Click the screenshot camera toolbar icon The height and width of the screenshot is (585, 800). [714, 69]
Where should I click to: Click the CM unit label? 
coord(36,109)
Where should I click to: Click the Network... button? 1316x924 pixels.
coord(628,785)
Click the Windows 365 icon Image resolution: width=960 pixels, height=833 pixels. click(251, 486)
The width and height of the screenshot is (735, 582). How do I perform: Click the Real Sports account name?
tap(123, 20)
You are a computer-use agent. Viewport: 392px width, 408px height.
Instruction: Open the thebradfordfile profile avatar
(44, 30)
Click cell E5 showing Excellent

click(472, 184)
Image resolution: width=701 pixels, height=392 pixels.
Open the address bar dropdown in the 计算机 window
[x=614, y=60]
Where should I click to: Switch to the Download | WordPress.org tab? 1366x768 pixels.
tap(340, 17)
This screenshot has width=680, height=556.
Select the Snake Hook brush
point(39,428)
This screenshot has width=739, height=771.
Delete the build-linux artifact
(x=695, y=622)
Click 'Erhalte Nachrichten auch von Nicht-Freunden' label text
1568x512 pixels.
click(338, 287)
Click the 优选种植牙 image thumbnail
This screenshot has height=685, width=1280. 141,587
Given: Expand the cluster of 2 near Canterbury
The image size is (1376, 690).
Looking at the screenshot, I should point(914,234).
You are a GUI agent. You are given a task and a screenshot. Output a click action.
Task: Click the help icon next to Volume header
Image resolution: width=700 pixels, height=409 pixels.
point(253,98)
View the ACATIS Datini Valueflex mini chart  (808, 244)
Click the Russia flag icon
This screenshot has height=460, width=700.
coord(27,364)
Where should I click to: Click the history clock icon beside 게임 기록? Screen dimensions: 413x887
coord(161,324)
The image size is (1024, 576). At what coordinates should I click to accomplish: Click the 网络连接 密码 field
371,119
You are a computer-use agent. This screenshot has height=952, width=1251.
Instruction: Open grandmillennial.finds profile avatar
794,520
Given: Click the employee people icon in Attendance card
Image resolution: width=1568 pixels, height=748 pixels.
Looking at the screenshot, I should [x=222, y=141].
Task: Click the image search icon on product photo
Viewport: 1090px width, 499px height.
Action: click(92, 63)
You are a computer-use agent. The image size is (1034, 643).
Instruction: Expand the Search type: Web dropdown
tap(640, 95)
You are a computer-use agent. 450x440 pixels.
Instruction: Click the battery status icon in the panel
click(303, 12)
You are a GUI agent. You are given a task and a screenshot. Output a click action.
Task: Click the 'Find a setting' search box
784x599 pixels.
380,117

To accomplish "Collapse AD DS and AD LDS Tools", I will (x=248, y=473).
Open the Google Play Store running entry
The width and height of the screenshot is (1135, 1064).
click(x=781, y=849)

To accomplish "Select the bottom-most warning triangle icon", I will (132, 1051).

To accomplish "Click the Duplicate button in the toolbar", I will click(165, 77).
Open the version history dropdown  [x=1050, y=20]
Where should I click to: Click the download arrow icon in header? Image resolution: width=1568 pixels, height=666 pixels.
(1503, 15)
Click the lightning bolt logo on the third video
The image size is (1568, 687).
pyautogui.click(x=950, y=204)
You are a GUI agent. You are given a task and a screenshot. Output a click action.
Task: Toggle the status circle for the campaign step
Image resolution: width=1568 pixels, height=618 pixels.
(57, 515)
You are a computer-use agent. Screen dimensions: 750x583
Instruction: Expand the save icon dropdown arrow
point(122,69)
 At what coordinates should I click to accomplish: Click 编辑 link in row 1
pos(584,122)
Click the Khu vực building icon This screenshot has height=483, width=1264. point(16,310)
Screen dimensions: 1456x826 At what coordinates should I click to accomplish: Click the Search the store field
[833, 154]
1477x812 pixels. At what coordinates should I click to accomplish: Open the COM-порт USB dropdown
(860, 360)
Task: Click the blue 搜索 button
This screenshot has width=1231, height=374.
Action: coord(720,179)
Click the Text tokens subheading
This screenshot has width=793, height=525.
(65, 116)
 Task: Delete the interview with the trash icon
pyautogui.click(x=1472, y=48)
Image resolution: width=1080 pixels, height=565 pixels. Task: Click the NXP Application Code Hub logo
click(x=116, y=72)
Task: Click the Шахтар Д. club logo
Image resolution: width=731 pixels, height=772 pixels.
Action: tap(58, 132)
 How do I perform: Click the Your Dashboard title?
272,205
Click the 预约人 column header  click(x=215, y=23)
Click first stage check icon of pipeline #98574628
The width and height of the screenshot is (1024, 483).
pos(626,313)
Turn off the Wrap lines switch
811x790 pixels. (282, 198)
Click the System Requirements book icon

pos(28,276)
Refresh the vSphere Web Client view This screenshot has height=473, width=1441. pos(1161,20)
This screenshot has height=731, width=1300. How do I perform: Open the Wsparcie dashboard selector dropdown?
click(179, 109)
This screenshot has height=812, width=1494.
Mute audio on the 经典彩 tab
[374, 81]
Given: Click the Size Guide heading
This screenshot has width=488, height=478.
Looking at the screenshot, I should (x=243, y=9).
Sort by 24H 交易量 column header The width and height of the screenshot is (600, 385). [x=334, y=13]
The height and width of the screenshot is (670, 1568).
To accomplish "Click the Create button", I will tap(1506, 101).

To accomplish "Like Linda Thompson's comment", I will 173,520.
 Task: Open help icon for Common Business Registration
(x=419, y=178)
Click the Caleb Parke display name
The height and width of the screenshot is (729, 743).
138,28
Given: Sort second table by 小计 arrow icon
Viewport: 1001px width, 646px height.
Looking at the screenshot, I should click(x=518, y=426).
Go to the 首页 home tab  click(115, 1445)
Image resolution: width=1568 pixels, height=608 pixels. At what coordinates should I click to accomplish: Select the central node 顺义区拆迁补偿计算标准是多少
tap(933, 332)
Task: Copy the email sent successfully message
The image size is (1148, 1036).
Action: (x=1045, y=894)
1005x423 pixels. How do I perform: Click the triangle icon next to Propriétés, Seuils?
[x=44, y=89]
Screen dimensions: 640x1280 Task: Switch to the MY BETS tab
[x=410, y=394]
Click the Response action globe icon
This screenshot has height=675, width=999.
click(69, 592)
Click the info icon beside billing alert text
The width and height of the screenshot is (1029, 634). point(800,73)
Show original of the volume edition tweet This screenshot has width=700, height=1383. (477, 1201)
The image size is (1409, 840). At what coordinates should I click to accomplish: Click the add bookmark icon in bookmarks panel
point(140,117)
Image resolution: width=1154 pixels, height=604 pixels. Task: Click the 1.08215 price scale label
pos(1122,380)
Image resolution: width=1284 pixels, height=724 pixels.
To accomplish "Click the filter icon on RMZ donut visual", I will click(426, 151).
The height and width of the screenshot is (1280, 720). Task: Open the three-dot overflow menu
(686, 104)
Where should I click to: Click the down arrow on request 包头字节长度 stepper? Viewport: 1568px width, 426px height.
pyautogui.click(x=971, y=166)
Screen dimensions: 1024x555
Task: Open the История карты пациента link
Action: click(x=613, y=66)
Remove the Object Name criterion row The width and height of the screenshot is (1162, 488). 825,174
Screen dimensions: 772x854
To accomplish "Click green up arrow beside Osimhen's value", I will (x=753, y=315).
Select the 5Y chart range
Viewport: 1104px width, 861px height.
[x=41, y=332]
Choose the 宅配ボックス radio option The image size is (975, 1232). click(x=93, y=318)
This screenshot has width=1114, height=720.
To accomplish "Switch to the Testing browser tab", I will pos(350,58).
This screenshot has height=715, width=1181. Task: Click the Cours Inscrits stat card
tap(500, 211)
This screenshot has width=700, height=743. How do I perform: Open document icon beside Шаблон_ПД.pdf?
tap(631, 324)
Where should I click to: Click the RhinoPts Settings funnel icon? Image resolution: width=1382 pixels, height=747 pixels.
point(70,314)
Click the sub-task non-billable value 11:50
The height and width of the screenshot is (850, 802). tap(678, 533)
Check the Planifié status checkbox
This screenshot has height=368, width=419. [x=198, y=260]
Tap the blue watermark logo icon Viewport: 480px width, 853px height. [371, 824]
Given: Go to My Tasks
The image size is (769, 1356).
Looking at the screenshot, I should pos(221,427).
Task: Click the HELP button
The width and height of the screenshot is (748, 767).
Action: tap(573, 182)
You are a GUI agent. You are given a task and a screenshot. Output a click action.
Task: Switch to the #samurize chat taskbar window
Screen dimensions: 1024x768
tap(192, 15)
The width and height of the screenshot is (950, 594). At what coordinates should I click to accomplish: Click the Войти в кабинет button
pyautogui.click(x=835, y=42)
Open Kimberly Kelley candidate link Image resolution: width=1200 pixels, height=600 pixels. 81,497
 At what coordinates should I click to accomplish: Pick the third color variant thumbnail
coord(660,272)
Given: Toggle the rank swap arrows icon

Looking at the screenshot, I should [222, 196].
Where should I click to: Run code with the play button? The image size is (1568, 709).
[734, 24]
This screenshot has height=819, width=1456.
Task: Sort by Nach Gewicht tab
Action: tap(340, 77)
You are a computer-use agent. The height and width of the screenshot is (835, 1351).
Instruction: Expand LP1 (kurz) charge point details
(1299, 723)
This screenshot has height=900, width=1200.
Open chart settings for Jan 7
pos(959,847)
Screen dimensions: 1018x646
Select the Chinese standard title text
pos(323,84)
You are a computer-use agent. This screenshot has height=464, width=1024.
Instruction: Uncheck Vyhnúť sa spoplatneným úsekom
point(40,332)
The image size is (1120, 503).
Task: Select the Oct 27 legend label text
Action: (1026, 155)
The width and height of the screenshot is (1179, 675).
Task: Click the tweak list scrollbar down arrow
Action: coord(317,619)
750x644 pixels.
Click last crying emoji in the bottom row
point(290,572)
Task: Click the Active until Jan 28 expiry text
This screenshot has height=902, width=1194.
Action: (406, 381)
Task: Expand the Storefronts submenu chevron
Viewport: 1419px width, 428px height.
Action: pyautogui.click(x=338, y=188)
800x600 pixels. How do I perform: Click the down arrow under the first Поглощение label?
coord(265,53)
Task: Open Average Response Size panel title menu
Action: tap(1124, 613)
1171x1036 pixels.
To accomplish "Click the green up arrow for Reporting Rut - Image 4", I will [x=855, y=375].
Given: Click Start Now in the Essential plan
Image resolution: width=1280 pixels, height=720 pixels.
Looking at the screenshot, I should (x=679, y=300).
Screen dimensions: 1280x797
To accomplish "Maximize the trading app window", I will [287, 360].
-------------------------
> **Your instructions**
Work through the entries, filtering for the string "blue", and copy each line that holds it.

> **Output of the exercise**
Task: Click the blue 搜索 button
Tap the blue watermark logo icon Viewport: 480px width, 853px height. [371, 824]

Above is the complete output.